Underground » Ventilation, Gas Drainage and Monitoring
The US Sago mine disaster in 2006 caused mine seals to be destroyed by an atmospheric explosion. Investigations into the appropriateness of seal strength requirements to withstand a pressure event followed. New designs have been developed and various US changes implemented. Australian reviews of coal mine safety in the mid 1990s after the Moura Number 2 explosion in a similar way directly resulted in changes to management of hazards.
The primary objective of this project was to examine the Australian industry's approach to the use of seals; also the new US approaches to sealing and their possible application to Australian conditions. The current situation has been evaluated through comprehensive surveys of a number of coal mines in Queensland and NSW, seal manufacturers and the Queensland and NSW Inspectorates.
A general conclusion was that seal design should start from the premise that it is impossible to build a perfect seal and that leakage is most likely through surrounding strata and along the rock/seal interface. Seals should be rated to "seal" and not on structural applied pressure loading. The aim should be to keep goaf gases out of ventilation air and oxygen out of goafs. Seals should, however, be competently engineered structures that normally meet a 140kPa pressure rating.
More understanding of goaf gases ignition potential is needed, with more information on the variability of gas concentration data across the extent of a goaf. There is no evidence of mine atmosphere explosion detonations; every mine explosion has remained within the limits of deflagrations. Monitoring of the goaf atmosphere and requirements for inert gases is critical.
In many ways Australia and the US are similar, however Australian approaches to the management of hazardous mine atmospheres differ significantly. Australian risk management approach to handling hazardous situations implies the adoption of international industry best practice. There has been a move for Australia to consider the new US standards for seal pressure rating codes. The Australian industry has debated how the US information on seal behaviour and new regulations should be incorporated, if at all, into Australian practice. The industry as a whole, including mines' management, state Inspectorates and mining unions have decided not to adopt the principal dictates of the 2008 US seal regulations.
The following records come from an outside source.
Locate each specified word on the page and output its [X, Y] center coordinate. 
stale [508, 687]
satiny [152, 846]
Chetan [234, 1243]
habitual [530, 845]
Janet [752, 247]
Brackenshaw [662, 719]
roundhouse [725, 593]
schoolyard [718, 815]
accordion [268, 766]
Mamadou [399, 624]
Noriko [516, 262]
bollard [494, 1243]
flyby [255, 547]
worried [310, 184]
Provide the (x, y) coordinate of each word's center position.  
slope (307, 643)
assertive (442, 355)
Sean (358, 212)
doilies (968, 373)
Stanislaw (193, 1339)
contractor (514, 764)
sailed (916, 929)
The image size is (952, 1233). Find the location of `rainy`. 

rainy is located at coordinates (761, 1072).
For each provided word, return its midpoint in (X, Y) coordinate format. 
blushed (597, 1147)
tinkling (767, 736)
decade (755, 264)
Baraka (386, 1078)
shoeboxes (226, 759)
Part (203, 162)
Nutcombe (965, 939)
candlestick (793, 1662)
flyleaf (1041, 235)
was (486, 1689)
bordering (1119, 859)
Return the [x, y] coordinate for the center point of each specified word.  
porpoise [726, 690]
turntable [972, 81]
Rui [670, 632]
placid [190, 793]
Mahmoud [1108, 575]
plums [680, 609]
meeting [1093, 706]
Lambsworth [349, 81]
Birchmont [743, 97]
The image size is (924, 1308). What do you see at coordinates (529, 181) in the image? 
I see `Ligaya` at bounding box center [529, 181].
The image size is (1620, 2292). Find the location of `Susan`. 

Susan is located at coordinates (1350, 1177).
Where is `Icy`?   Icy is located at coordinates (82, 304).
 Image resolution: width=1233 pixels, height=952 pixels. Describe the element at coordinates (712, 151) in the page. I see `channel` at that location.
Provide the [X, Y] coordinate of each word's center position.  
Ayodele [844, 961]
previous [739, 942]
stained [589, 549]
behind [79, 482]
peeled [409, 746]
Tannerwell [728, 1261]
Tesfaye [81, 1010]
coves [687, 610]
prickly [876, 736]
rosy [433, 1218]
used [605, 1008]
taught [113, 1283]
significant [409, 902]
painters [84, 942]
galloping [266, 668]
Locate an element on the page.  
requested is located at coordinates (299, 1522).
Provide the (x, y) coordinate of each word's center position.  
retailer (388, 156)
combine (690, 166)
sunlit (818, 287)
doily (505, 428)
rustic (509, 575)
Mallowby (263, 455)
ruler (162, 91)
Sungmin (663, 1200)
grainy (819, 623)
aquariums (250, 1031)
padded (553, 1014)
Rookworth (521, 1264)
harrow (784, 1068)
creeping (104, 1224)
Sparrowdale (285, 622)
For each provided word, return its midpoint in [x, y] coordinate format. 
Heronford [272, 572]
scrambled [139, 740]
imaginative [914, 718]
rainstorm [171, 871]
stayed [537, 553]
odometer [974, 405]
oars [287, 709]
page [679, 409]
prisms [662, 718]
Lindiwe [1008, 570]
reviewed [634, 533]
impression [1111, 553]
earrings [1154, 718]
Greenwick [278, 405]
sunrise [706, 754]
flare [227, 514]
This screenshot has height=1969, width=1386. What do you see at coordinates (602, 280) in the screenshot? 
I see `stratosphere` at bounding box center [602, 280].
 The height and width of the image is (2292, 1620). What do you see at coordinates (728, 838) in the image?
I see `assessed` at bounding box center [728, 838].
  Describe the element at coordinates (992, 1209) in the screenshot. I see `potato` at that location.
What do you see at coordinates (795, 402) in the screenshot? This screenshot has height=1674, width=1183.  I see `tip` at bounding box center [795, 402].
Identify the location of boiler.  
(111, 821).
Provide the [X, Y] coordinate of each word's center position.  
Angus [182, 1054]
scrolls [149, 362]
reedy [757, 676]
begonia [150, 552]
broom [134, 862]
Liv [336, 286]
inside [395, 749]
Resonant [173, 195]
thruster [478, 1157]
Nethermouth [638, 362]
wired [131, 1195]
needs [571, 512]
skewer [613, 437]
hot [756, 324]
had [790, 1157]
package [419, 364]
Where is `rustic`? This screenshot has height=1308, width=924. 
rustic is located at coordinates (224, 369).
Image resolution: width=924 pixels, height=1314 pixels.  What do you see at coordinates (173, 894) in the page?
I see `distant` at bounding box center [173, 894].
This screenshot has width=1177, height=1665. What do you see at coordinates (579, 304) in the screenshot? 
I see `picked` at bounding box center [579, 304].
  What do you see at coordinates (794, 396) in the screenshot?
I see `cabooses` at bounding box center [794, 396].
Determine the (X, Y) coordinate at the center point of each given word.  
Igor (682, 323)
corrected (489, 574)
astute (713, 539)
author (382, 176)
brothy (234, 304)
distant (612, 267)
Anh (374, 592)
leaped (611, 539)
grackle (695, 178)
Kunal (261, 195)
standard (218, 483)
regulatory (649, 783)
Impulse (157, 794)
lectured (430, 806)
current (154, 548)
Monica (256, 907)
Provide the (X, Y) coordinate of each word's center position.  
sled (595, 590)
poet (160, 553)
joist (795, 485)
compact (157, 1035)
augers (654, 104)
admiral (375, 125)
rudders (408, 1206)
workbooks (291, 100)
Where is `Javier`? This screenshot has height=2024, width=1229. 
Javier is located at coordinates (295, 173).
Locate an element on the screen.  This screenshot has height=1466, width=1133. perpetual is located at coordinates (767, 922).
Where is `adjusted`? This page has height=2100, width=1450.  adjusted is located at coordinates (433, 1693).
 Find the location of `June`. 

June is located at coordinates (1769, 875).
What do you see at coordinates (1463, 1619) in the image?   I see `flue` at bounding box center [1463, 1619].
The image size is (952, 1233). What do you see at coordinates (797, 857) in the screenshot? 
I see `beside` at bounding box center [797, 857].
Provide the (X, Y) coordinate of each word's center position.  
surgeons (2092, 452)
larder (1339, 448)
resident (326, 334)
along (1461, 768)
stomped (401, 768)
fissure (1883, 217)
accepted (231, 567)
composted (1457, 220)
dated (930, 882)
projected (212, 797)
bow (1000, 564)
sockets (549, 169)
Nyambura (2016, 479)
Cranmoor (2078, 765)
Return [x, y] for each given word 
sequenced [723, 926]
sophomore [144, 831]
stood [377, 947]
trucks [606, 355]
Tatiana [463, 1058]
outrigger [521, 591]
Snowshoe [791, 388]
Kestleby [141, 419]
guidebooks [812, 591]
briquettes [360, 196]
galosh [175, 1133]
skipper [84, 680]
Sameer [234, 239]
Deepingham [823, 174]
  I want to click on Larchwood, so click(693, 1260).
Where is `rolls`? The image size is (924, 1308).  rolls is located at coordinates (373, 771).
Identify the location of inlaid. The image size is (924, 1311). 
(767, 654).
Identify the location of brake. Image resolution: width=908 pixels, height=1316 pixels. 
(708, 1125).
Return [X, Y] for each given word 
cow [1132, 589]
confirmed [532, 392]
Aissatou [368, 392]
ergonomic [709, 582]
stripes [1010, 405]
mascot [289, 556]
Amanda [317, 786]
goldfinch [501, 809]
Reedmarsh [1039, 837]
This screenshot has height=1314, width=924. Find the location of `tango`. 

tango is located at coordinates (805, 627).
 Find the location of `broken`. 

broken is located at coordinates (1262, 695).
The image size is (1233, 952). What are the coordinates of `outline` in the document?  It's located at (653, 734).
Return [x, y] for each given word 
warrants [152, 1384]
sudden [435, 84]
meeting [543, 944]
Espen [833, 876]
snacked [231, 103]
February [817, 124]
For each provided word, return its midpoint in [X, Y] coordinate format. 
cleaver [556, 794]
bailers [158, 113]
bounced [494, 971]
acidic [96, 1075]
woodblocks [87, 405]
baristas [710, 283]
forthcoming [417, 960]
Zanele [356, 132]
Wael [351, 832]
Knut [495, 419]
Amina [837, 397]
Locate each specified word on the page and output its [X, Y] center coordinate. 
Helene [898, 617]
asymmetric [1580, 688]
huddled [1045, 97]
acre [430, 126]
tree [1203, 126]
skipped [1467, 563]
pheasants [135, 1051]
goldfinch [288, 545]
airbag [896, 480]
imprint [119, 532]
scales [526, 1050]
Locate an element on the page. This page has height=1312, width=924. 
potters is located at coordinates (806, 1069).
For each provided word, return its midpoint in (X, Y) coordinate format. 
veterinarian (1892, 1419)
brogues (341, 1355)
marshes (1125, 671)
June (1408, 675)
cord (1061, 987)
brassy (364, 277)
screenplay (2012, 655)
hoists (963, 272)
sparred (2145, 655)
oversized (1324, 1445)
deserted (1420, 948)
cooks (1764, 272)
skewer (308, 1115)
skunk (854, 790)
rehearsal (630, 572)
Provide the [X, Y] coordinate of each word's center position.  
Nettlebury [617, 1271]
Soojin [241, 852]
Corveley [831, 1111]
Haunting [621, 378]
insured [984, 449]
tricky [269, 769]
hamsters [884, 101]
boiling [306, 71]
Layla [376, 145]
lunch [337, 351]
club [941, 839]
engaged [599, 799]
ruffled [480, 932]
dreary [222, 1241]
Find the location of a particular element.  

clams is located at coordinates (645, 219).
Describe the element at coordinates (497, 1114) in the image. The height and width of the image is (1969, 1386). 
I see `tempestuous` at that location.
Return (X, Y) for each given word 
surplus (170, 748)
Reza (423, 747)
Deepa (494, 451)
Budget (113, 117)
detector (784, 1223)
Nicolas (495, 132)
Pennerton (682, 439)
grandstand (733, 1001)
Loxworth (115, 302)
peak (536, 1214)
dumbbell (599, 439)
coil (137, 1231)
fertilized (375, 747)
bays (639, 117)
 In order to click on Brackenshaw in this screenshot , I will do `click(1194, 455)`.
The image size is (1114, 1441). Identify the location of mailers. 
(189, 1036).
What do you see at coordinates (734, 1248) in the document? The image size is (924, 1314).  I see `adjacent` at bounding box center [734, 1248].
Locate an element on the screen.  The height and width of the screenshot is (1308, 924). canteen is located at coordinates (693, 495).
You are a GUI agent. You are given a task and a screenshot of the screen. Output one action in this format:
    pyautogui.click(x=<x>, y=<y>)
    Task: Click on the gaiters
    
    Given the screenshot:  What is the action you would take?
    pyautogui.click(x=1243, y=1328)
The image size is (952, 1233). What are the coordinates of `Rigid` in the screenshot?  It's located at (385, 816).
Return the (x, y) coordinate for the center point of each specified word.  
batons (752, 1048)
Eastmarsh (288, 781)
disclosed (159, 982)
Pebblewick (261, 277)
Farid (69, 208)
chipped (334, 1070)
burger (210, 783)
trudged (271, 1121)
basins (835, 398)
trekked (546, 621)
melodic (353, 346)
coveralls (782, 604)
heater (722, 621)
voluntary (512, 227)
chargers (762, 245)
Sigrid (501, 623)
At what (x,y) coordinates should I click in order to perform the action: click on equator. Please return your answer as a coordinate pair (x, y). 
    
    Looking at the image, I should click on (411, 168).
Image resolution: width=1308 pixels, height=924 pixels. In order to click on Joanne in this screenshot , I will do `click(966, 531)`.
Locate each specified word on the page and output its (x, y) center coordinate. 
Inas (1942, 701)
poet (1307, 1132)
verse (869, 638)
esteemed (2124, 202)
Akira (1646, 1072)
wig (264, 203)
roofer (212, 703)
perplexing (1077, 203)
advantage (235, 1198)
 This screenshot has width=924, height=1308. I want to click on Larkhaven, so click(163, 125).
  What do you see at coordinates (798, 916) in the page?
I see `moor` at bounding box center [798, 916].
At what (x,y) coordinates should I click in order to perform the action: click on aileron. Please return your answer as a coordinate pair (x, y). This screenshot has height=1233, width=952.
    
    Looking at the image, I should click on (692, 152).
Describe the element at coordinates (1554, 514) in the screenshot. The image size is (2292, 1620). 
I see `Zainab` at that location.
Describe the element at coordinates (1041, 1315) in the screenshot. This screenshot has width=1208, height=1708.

The project has undertaken a review of international literature on the topic. The Australian mining industry has a history of gas and dust monitoring and inerting practices particularly when goaf atmospheres "pass through the explosibility triangle". Simtars' Explosion Propagation Tube was used to undertake fundamental tests to further understand the nature of pressure generation. The principal aim of this section of the project was to study the theoretical basis for a detonation or significantly higher pressures occurring, and the conditions under which they would occur in Australia.